Most would have long since turned away from the sport were it not for considerable financial assistance from their family and friends.

 

For the Broadhursts’ it would be a double blow as even if son Stephen should win the 75kg crown at the Elites, he too will get no funding and is almost certain to have to remain in Dundalk and seek employment in a town which has few new jobs right now, certainly not of the type that would allow him generous time off to compete in sparring or travel to tournaments.

How sad to hear Tony say (of Amy) : “She will be entered at 60kg for the U22’s and then the Elites, then she’ll be going to England after Elites here; as far as I know there isn’t anything for her here except full time training with no funding’.

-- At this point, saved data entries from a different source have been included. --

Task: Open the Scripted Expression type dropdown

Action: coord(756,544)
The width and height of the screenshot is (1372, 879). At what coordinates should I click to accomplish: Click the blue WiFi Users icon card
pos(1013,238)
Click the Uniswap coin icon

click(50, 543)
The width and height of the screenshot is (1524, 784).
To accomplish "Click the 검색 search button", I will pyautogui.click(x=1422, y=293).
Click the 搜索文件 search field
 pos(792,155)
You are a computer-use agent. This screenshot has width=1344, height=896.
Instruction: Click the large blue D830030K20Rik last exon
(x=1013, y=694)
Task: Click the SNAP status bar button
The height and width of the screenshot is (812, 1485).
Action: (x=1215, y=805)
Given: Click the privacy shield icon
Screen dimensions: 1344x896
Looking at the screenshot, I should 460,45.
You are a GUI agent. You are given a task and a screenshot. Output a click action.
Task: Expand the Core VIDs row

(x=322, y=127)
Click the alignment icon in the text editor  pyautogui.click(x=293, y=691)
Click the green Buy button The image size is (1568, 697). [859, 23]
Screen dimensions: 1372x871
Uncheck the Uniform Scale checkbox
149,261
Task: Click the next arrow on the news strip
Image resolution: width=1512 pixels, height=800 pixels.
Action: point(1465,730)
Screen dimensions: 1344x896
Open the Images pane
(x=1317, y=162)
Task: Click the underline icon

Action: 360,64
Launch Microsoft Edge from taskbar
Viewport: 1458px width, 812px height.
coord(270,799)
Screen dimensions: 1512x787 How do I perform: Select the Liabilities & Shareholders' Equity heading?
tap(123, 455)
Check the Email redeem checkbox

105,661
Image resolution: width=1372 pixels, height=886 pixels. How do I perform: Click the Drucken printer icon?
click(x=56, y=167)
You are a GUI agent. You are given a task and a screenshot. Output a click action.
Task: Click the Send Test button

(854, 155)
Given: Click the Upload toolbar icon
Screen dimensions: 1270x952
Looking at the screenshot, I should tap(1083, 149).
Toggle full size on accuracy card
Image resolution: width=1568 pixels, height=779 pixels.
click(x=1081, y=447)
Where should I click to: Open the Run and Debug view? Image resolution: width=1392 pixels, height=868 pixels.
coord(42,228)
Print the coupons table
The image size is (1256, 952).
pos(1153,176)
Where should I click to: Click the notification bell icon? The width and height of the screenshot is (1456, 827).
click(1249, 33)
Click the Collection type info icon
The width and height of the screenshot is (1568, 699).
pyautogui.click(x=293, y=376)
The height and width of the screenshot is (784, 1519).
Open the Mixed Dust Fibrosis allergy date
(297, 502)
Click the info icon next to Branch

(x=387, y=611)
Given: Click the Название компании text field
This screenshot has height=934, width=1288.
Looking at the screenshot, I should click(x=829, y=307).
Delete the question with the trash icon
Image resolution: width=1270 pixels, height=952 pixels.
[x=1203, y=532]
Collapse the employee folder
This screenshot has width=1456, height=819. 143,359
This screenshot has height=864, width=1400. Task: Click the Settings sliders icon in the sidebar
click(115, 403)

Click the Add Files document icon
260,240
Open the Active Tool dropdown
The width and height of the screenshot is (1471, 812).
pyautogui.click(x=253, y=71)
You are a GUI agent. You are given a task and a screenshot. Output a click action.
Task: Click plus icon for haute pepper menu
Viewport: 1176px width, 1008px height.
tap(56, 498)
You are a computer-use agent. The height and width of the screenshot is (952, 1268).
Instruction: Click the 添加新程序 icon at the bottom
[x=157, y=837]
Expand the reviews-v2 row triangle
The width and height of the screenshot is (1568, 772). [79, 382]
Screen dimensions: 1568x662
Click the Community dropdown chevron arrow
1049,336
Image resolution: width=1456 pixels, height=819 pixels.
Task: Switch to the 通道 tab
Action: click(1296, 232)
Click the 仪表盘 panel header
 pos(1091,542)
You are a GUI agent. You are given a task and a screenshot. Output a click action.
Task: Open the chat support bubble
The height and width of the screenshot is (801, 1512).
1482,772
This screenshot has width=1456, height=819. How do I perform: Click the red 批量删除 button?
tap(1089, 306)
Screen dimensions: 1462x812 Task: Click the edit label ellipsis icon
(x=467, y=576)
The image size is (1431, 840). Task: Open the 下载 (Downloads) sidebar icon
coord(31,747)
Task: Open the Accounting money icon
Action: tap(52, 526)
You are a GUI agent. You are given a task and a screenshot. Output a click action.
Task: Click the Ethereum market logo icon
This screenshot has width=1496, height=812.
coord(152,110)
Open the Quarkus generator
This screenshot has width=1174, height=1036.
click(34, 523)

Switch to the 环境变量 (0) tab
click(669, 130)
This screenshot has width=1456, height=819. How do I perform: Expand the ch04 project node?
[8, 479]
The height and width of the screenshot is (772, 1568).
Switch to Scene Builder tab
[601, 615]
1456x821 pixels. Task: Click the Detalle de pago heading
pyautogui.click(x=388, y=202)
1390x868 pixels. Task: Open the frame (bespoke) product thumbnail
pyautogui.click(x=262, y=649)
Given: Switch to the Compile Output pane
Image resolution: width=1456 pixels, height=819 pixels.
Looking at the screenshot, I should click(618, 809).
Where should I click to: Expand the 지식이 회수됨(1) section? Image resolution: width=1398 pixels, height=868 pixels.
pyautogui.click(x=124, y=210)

Stephen’s case is even more frustrating because due his commitments he needs to be in Dundalk, but not living with family, and thus is unable to fund the cost of travel to/from Dublin for regular training sessions.

 

SportsNews IRELAND  hopes that an enterprising company be it of Irish or International origin would only be too proud to offer employment to Amy & Stephen Broadhurst knowing that with their financial support she or he could one day be a European, World or Olympic champion.

 

We can but pray  that some enterprising company out there will one day before it is too late pick up the phone to Tony Broadhurst and offer financial assistance and sponsorship. What a great honour it would be for that Company  as well as for the family to see ‘their boxer’  on the Podium in the European Championship or indeed a future  Olympic Games  as the band strike up : “Amhrán na bhFiann”

 

Meantime SportsNews IRELAND would welcome hearing from Sport Ireland, the Olympic Council of Ireland, the Sports Minister and especially the IABA as to what they ARE DOING to ensure that boxers like the Broadhursts and others do have that opportunity of joining Michael Carruth and Katie Taylor as Olympic Gold medallists or equal the feats of such as Conlan, Barnes and Taylor in World championships.

 

Sponsorship is needed NOW not four years down the line and do remember that despite the disappointments of Rio, boxing is still the sport that has brought most medals to Ireland in recent Olympics and is likely to do so again in the foreseeable future if these well-funded bodies get their acts together and look to the future and now! They had a Commercial Manager in recent years but he has now left and still no major sponsorship deals that would allow significant funding for young future stars.